Most of the Prop P revenue is allocated to salary increases for police officers and firefighters. The rest is to be spent on staff and raises in the circuit attorney’s office, after-school and youth jobs programs, 11 new recreation positions and two new human services jobs.
Roughly $12 million in annual Prop 1 revenue is budgeted for transit improvements, with about $2 million each allocated for neighborhood stabilization, workforce development, public safety and infrastructure.
Other new expenses include first payments on the city’s Scottrade Center renovation debt and a state audit of St. Louis finances. The cost of that audit will be paid for over two to three years.
The spending plan includes $3.7 million for demolition of vacant buildings, funding for a new cadet program to attract and retain police officers and temporary air conditioning units for St. Louis’ Medium Security Institution, known as the Workhouse.
Additionally, there’s an increase in ward capital funds — a yearly pot of money each alderman receives for neighborhood improvements. They’ll each have $328,000 to work with in the new fiscal year.
The budget also adds $5.5 million to the Affordable Housing Trust Fund. The fund was intended to contain a minimum of $5 million a year, an amount voters approved in 2002, but has consistently been shorted for years.
Homeless services will also get a boost, with $775,000 allocated for a new public administrator to advocate for the homeless, two outreach coordinators and improvements to Biddle House.
Overwhelmingly the biggest chunk of the budget goes to public safety: nearly 60 percent is allocated for a department that includes police, fire, the building division, the excise division and corrections.
Some city aldermen, like Green, have argued St.

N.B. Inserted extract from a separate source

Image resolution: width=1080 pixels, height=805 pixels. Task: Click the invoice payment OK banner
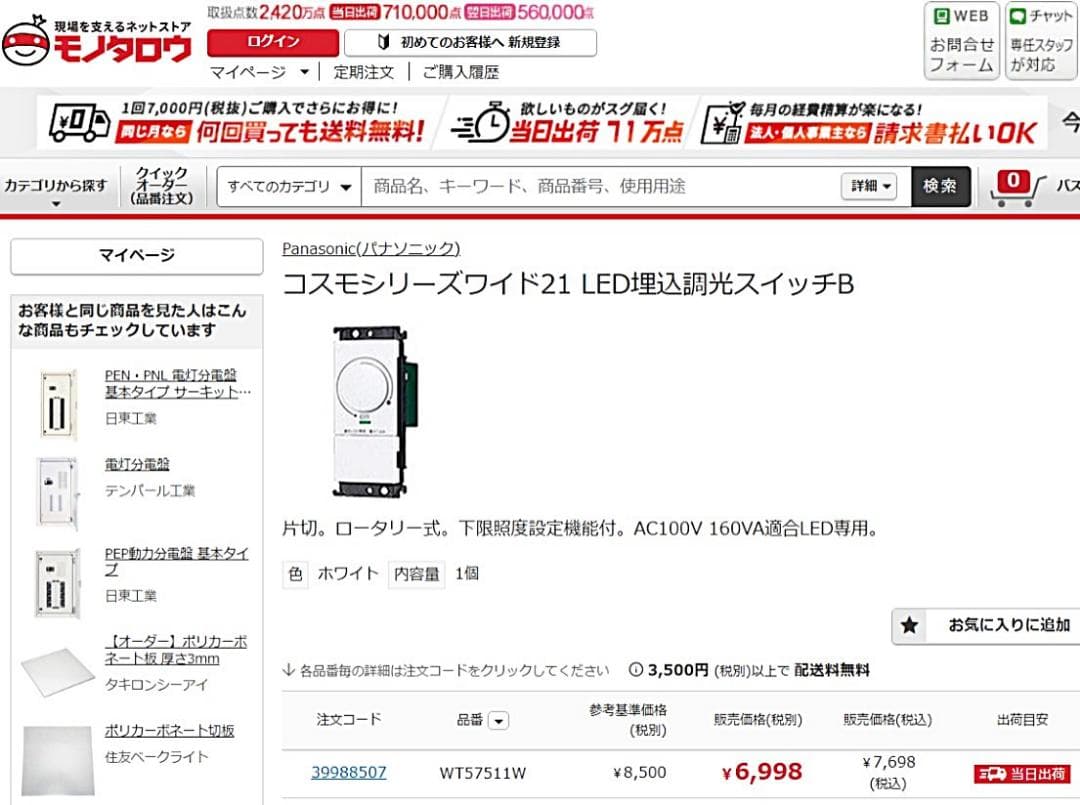[x=869, y=123]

Louis spends too much on policing, at the expense of human and social services.
“Budgets are moral documents,” she wrote on Twitter after voting no on the budget Friday. “Our morals show we value locking people up more than supporting people.”
Others complained there isn’t enough spent to address crime plaguing the city.
“I agree it’s a tight budget. But I also wonder if there’s a lot of stuff in that budget that could have been changed or done differently where public safety would be more of a priority,” said 23rd Ward Alderman Joe Vaccaro.
Other city aldermen said the plan did not address the priorities in their wards, including 1st Ward alderman Tyus, who voted against approving the spending plan Friday amid complaints about the city’s failure to address blight, including keeping the grass cut in her ward.
While Jeffrey Boyd, who represents the 22nd Ward, called the measures to remove vacant homes “almost heroic,” citing hundreds of vacant properties in his ward.
Other aldermen complained the budget process limits their ability to control the city’s spending.
The budget process, including specific deadlines, is laid out in the city charter: The Board of Estimate and Apportionment, comprising Mayor Lyda Krewson, Aldermanic President Lewis Reed and Comptroller Darlene Green, must submit its proposed budget by May 1 every year.
That gives aldermen roughly two months to review it, hear from department heads, propose changes, and send the final bill to the mayor for signature. They can make cuts, but any additions require approval from the Board of Estimate and Apportionment.
“The Board of Aldermen has not had the appropriate time or adequate time to make cuts, to transfer money, or to have a genuine say-so in this budget process,” said John Collins-Muhammad, who represents the 21st Ward and was absent during the final vote on the spending plan Friday. “The current budget is full of unnecessary investment, high-paying salaries to people who do absolutely nothing, lack of a balanced budget and wasteful spending.”
Marlene Davis, who represents the 19th Ward, has noted that the committee’s work won’t end with a new budget.
“We know that we are a city that has less revenue than we’ve had in the last five years. And we know we need to work on it,” she said.
Erin Heffernan of the Post-Dispatch contributed to this report.